By the definition of complementary angles, since angle 1 is complementary to angle 2, we know that the measure of angle 1 plus the measure of angle 2 equals 90 degrees. This can be represented as m(angle 1) + m(angle 2) = 90 degrees. In addition, we are given that angle 4 is congruent to angle 1, meaning that they have the same measure. Thus, m(angle 4) = m(angle 1) = 40 degrees.
Using the vertical angles theorem, we can conclude that angle 2 and angle 4 are congruent. This can be represented as m(angle 2) = m(angle 4). Furthermore, since angle 4 is congruent to angle 1, we can substitute m(angle 1) in place of m(angle 4) in the equation, resulting in m(angle 2) = m(angle 1).
Combining the given equation m(angle 1) + m(angle 2) = 90 degrees with the substitution property of equality, we find that m(angle 1) + m(angle 1) = 90 degrees. Simplifying this equation, we get 2(m(angle 1)) = 90 degrees.
To solve for m(angle 1), we divide both sides of the equation by 2, giving us m(angle 1) = 45 degrees. Therefore, the measure of angle 1 is 45 degrees.
Finally, using the angle bisector theorem, we can conclude that the angles created by the bisecting horizontal line are congruent. Thus, m(angle 3) = m(angle 1) and m(angle 4) = m(angle 1) = 45 degrees.
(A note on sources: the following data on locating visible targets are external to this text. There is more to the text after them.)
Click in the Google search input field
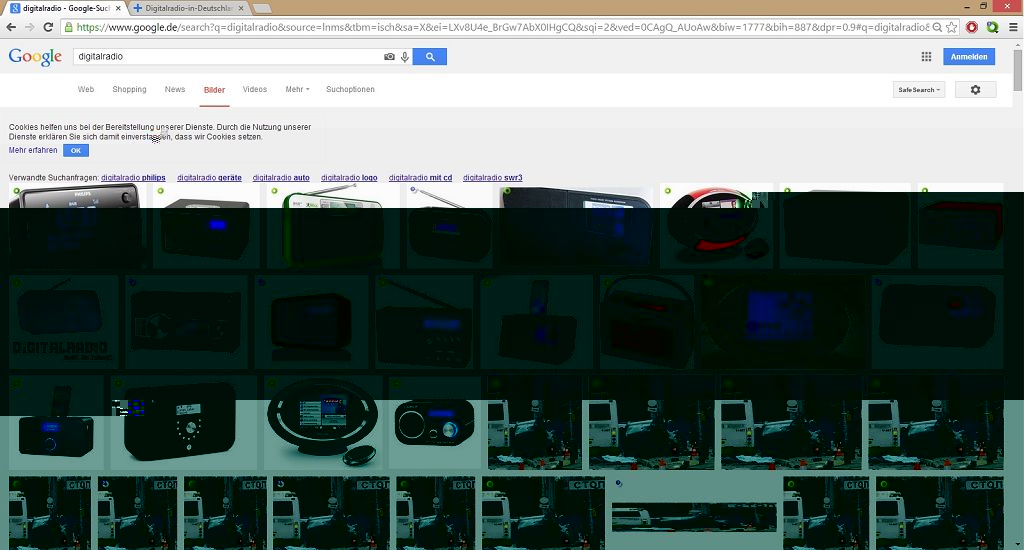The width and height of the screenshot is (1024, 550). point(225,57)
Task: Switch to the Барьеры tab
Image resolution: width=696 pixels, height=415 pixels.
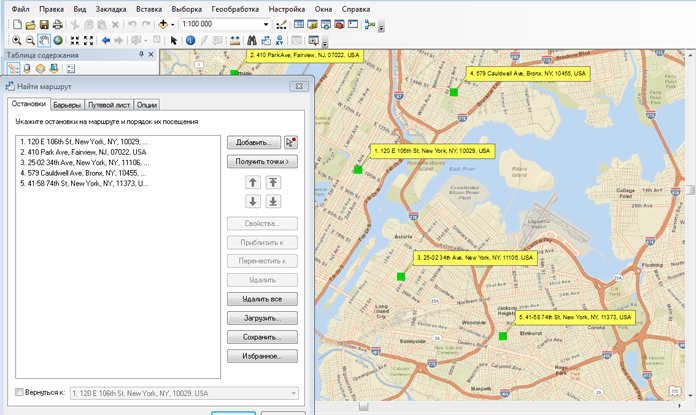Action: point(67,104)
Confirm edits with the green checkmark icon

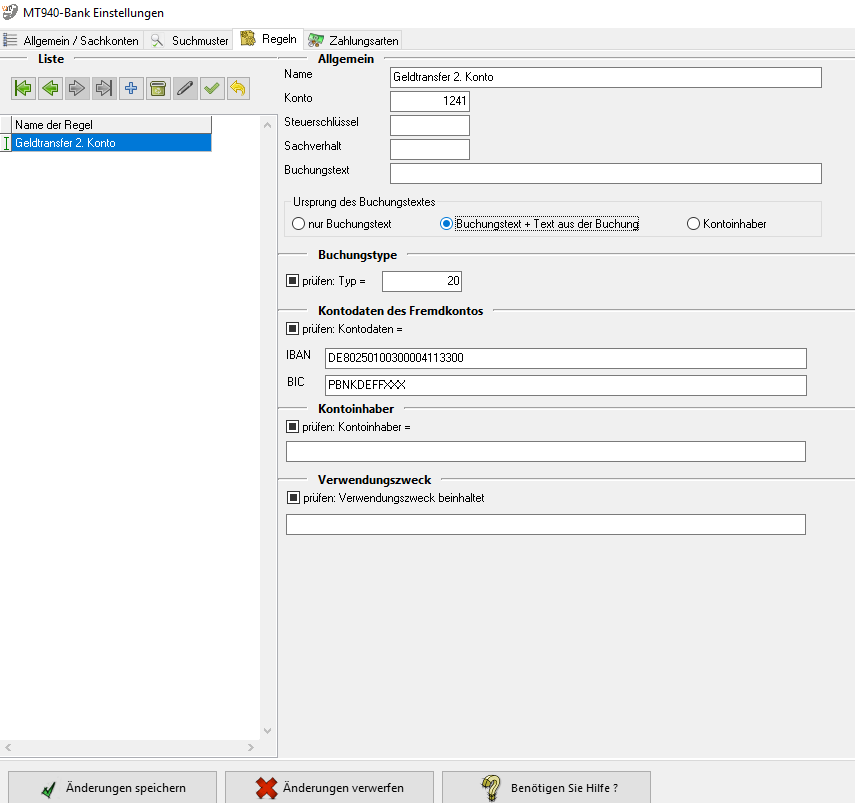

To complete the proof in paragraph form, we start by using the given information that angle 1 is complementary to angle 2, which means the sum of their measures is 90 degrees. This can be expressed as m(angle 1) + m(angle 2) = 90.
Next, we can apply the vertical angles theorem, which states that when two lines intersect, the vertical angles formed are congruent. Therefore, angle 3 and angle 1 are congruent, and angle 4 and angle 2 are congruent.
Since we know that angle 4 is congruent to angle 1, we can substitute m(angle 4) = m(angle 1) = 40 degrees.
By the substitution property of equality, we can substitute m(angle 1) + m(angle 2) = 90 into m(angle 4) = m(angle 1), giving us m(angle 4) + m(angle 2) = 90.
Using the transitive property, we can combine the given equation m(angle 4) = 40 with m(angle 4) + m(angle 2) = 90 to get 40 + m(angle 2) = 90.
Finally, by subtracting 40 from both sides of the equation, we find that m(angle 2) = 50 degrees. This completes the proof by showing that angle 2 measures 50 degrees.